The European Commission today gave unconditional approval to IntercontinentalExchange (ICE) to buy NYSE Euronext for $8.2 billion.
The deal will strengthens ICE's presence in the lucrative derivatives trading business.
The EU regulator said its investigation into the merger found it would not raise competition concerns as the two exchanges are not direct competitors.
''The market investigation revealed that they do not exert a greater potential competitive threat on each other compared to other exchanges. Any anticompetitive effects can therefore be excluded," the Commission said in a statement.
The acquisition gives ICE control of London-based Liffe, Europe's second-largest derivatives market, and will help it compete with US rival CME Group.
The Commission said they especially examined the effect the merger would have on agricultural and soft commodity derivatives, as well as on US equity derivatives, but that their investigation found no competition concerns.
New EU derivatives rules, to be gradually phased in this year, will dramatically expand the demand for clearing over-the-counter contracts. The deal also boosts ICE's presence in the interest rate futures business.
The combined ICE-NYSE Euronext would be the third-largest exchange group globally, behind world number one Hong Kong Exchanges and Clearing and CME Group.

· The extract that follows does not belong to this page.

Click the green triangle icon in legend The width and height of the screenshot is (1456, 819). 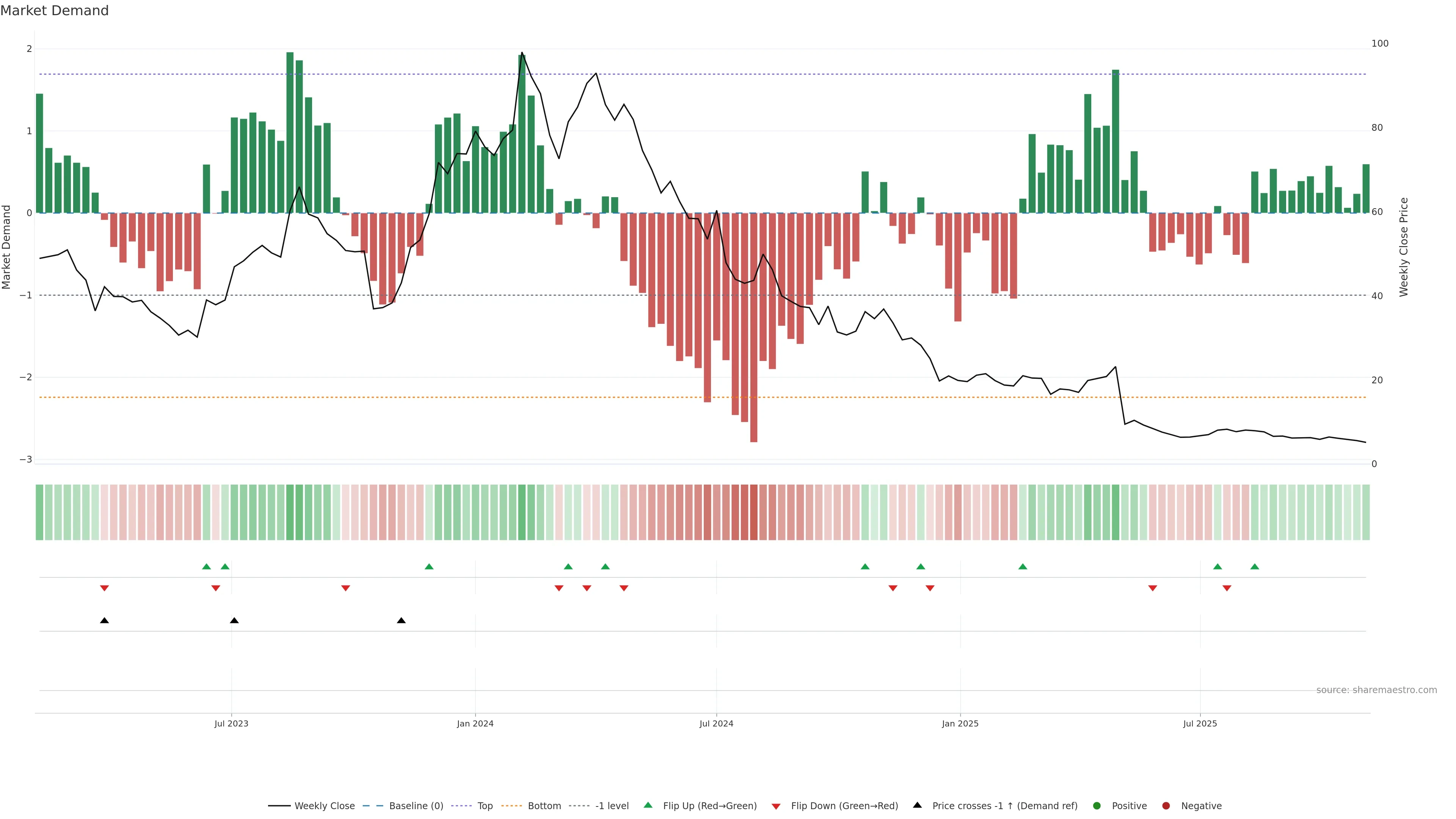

The Commission also said that the minor overlaps in the two companies' foreign exchange derivatives trading and bond trading businesses did not raise concerns.
ICE's announcement in March that it would cap its trading fees for Liffe soft commodities such as coffee, cocoa and sugar for five years and put product committees in place if the merger was approved, eased possible competition concerns, a source familiar with the matter told Reuters.
Traders on NYSE Liffe's soft commodity markets had expressed concerns that the deal could lead to higher trading fees and give ICE a near monopoly in global cocoa, coffee and sugar derivatives trading.